Problem details: Using the records below, output the stretch that opens with the line containing "Where should I click to: Click the Back" and closes with the line containing "Click the Log", exactly and including both lines, with nothing more.

Extracted data:
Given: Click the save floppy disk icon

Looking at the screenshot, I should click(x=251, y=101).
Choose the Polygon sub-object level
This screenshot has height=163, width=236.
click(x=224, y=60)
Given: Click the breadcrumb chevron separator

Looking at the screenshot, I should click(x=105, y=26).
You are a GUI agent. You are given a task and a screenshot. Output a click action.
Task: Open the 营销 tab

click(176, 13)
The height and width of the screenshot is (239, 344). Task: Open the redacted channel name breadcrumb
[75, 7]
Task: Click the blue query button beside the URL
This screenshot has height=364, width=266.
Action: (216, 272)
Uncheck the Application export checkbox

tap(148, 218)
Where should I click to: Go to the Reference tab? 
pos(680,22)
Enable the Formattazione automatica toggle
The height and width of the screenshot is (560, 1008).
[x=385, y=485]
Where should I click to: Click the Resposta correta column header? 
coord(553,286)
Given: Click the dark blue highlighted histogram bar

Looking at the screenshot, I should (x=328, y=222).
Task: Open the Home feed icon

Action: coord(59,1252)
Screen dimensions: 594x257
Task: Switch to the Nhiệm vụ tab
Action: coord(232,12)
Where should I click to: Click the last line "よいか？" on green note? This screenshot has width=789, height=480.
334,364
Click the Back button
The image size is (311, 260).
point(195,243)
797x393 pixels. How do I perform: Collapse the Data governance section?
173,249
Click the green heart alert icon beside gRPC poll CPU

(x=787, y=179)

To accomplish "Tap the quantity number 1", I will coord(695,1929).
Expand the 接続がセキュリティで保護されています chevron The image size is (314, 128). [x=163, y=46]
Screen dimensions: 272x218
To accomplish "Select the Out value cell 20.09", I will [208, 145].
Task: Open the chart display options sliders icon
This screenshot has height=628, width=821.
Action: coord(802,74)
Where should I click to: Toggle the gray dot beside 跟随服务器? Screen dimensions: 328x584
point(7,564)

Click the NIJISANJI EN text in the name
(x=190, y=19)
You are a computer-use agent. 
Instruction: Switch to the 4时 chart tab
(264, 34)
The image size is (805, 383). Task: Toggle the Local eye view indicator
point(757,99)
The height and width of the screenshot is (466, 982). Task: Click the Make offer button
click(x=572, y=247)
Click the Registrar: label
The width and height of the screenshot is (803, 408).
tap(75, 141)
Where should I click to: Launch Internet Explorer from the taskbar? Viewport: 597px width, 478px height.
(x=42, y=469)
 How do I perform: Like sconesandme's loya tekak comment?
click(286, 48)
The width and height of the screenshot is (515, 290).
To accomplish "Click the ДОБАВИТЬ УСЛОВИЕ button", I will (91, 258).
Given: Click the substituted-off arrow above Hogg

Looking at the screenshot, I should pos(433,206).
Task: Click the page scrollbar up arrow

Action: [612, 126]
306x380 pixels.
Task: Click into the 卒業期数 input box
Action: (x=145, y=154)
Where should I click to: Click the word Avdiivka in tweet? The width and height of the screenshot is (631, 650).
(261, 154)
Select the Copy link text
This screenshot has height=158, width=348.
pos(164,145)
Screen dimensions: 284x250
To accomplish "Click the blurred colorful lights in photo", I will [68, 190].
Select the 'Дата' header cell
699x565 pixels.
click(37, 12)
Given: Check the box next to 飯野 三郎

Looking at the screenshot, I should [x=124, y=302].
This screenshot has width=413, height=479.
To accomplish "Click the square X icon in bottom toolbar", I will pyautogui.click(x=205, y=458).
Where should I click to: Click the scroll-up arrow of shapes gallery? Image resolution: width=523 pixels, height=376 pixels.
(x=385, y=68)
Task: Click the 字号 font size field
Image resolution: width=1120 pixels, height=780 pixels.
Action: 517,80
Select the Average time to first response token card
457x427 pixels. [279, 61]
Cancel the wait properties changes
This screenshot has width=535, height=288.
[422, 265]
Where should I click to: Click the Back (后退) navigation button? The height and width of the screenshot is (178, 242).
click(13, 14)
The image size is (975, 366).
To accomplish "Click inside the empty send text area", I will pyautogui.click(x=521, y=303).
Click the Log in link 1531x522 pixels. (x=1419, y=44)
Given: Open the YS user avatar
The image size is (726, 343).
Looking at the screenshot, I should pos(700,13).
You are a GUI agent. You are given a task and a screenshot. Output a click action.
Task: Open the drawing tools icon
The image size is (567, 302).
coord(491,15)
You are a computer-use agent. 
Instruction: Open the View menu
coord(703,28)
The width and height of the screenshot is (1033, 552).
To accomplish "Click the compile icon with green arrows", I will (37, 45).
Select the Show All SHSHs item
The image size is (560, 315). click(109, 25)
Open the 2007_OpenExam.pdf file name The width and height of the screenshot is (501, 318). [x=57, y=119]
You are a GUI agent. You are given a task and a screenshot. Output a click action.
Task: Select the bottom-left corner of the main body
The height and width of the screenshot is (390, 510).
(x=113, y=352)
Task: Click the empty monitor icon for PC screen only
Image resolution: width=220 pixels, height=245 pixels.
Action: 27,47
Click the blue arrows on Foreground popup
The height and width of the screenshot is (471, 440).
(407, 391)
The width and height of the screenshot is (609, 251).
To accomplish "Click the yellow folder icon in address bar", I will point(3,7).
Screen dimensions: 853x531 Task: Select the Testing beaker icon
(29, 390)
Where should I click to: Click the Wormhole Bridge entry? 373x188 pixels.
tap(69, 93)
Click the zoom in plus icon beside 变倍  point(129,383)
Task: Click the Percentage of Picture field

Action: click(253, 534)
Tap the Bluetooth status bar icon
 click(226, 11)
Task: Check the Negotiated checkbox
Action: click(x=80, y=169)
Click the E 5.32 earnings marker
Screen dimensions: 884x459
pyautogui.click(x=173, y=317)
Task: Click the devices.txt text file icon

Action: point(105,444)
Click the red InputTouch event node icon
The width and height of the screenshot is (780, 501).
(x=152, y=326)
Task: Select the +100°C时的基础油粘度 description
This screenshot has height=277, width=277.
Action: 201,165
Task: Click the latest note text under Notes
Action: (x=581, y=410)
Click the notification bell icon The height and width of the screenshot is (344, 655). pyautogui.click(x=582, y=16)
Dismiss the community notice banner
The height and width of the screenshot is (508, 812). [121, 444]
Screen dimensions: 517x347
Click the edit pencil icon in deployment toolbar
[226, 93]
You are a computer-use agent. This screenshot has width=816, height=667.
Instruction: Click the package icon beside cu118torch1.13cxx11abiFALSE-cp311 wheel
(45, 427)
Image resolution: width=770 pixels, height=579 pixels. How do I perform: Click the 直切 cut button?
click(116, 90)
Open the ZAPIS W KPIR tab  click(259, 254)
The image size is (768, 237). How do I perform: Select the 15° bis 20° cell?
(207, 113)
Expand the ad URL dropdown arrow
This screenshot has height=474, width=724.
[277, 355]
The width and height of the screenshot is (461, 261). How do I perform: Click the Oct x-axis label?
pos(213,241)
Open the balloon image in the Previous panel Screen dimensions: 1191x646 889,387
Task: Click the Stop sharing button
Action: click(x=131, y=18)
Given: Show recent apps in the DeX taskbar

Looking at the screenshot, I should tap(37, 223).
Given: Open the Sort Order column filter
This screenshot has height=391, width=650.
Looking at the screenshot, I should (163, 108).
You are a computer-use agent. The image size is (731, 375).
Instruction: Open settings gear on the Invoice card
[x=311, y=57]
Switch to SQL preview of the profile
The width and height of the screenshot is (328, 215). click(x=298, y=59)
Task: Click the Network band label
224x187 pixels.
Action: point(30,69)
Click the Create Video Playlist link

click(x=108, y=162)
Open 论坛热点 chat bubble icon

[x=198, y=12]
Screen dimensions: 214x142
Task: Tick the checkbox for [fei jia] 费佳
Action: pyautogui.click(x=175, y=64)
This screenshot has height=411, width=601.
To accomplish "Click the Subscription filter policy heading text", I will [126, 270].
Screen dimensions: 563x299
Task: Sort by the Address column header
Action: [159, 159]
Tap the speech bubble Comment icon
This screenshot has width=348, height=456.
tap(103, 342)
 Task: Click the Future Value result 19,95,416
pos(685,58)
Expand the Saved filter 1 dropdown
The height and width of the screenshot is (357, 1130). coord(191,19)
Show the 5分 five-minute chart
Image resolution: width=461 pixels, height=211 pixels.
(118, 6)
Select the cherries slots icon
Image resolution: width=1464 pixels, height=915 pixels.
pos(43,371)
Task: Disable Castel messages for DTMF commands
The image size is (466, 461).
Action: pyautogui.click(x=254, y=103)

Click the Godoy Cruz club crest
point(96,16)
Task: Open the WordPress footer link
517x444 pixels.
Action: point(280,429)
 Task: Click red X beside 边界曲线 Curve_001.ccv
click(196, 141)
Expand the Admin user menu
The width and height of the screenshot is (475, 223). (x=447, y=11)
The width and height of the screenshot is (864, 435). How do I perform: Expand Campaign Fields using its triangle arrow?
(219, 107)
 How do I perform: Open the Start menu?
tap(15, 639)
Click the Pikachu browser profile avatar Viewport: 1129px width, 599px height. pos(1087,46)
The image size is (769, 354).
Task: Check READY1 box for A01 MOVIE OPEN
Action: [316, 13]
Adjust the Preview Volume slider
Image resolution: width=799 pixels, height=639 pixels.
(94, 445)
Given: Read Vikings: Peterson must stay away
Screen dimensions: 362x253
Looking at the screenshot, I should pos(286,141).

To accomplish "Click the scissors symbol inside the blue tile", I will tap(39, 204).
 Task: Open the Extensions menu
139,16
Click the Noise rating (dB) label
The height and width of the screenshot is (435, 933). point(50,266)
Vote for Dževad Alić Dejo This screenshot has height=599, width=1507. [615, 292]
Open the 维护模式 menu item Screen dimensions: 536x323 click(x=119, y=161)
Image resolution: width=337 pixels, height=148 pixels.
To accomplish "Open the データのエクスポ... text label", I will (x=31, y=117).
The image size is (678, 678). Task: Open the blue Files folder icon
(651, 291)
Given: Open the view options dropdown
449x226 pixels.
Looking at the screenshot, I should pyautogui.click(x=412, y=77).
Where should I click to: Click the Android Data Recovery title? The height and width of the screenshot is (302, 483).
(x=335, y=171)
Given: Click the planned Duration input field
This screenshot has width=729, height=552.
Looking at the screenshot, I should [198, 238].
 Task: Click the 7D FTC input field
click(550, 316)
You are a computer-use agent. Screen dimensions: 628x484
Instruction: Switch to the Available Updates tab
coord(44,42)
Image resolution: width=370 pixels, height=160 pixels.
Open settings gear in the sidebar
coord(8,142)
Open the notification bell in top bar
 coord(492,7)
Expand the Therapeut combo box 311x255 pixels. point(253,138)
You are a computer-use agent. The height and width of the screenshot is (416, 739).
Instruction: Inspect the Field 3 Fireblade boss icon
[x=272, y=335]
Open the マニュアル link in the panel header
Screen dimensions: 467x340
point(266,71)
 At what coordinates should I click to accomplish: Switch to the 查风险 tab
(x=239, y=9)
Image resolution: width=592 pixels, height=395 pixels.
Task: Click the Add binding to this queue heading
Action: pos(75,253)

Your response:
Where should I click to: Click the Back (后退) navigation button? The height and width of the screenshot is (178, 242).
click(13, 14)
The image size is (975, 366).
To accomplish "Click inside the empty send text area", I will pyautogui.click(x=521, y=303).
Click the Log in link 1531x522 pixels. (x=1419, y=44)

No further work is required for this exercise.